Before I ask a question like that, I would like to know what the best way to take pictures while driving is in the first place. I only have my phone to take pictures with, and if you have seen my ROAD SIGN UNO pictures, they are subpar. I have a SONY A7 Mirrorless camera right now, but my brother is looking at getting a 1,000 dollar camera for Astro-Photography (It might be a camera that is modified for Astro-Photography only, so in that case it would not be useable).

wxfree

I'd like to buy a vowel, Alex.  What is E?

csw

I think it's important to remember that no matter what camera you have, trying to take photos with poor lighting will give poor results. Unfortunately there's not a whole lot you can do when you're traveling into the sun, in rain, or when the sun starts to go down. You are able to do a little better with a better camera and some editing though.

I know my pictures aren't the best, but I just use a Canon point-and-shoot and it works pretty well for my purposes. I try to design my road trips so that I am driving with the sun behind me (i.e. head west in the morning, east in the afternoon, and north whenever possible), I try to keep my windshield as clean as possible, and I try to stay in the right lane as much as I can, among other things. But for every photo you see posted online, there are probably 4 or 5 more that didn't turn out as well.

I agree that formulanone qualifies as a Most Valuable Poster on this board because his photos are so high quality. AsphaltPlanet and Mergingtraffic round out the top three. For someone who is still pretty new to road photography, I really appreciate having great photos from these three and others to measure up to.

And since I haven't really answered the original question, I'll at least post some examples of the best and worst that a point-and-shoot can give you.

The good: BGS with favorable lighting conditions (clear sky background).


The good: Standalone route shields with favorable lighting conditions (partly cloudy background).


The bad: BGS with decent lighting conditions, but I waited too long to press the trigger. Also dashboard glare.


The bad: Standalone shields with poor lighting conditions - blurry signs.


The ugly: BGSs in terrible lighting conditions and a torrential downpour.


The ugly: BGS at dusk (awful lighting conditions) and some windshield glare.

formulanone

#13
Quote from: Scott5114 on December 11, 2019, 09:25:16 PM
This is as good of a thread as any to ask this in—I've had a Canon DSLR for years, but I've never really learned what all of the options I have can do, so I'm probably not getting the best images I can out of it. Could anyone write up a brief description as to what the common settings on a SLR do, and how to optimize them for road photos (both in the car and out)?

Okay, I'll start with a few controls.

Green Rectangle

Forget about the myriad of fine controls and just take some nice photos. If it's a sunny day, if you and your objects are still, you're good to go.

**Aim of the task:**
Swap "trigger" for "shutter button" in the forum thread, writing out the passage starting with "The good: Standalone" and going on through "- blurry signs.". Work only from the forum thread; bring in nothing from outside it.

**Information given:**
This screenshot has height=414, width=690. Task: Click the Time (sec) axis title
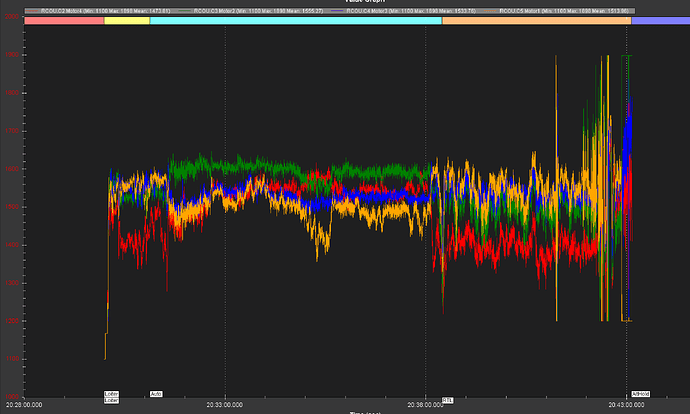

--

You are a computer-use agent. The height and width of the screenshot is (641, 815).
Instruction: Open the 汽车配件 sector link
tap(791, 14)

==

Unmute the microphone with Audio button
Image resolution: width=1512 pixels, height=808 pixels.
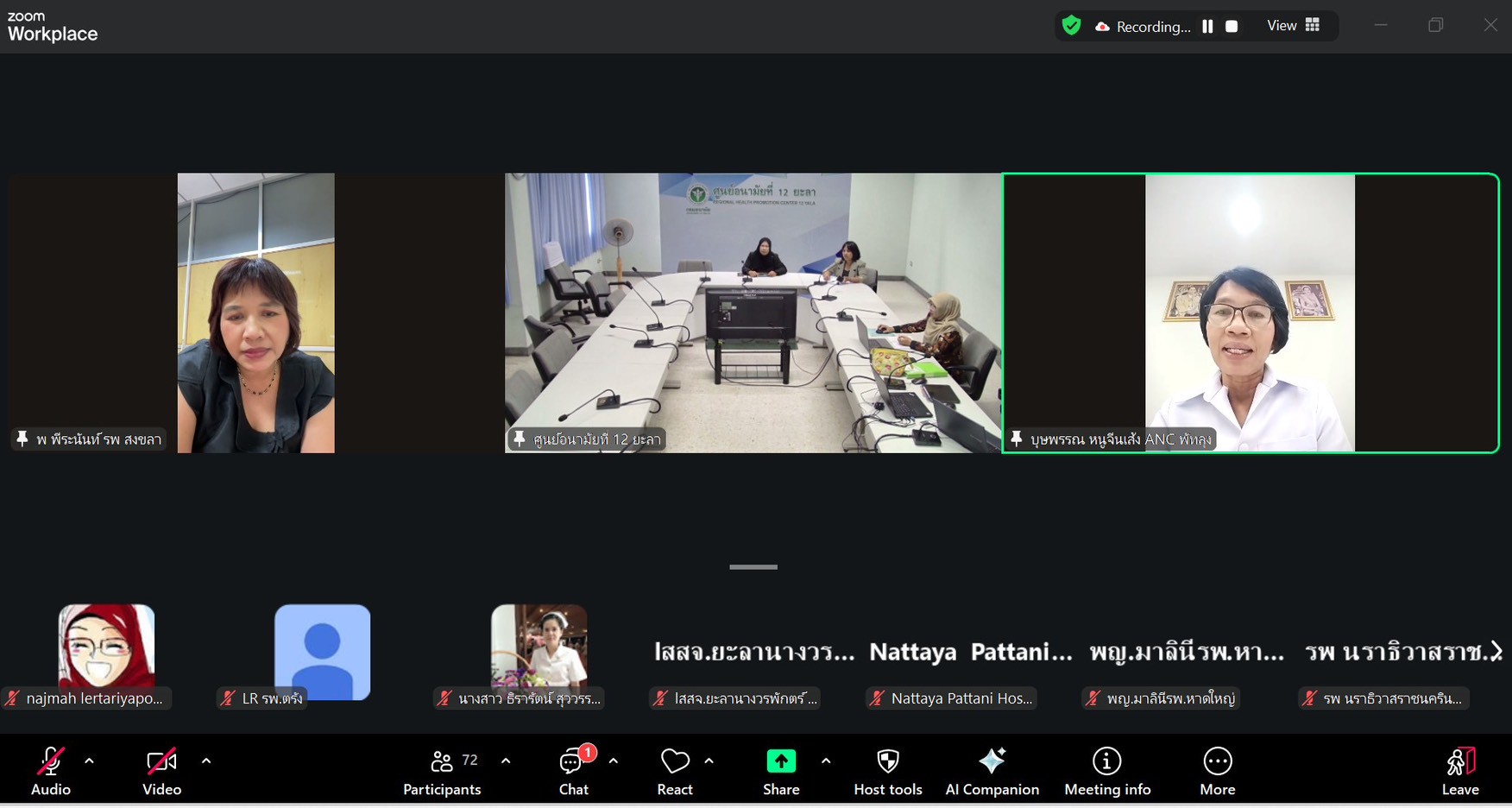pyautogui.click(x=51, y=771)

**Output of the exercise:**
The good: Standalone route shields with favorable lighting conditions (partly cloudy background).


The bad: BGS with decent lighting conditions, but I waited too long to press the shutter button. Also dashboard glare.


The bad: Standalone shields with poor lighting conditions - blurry signs.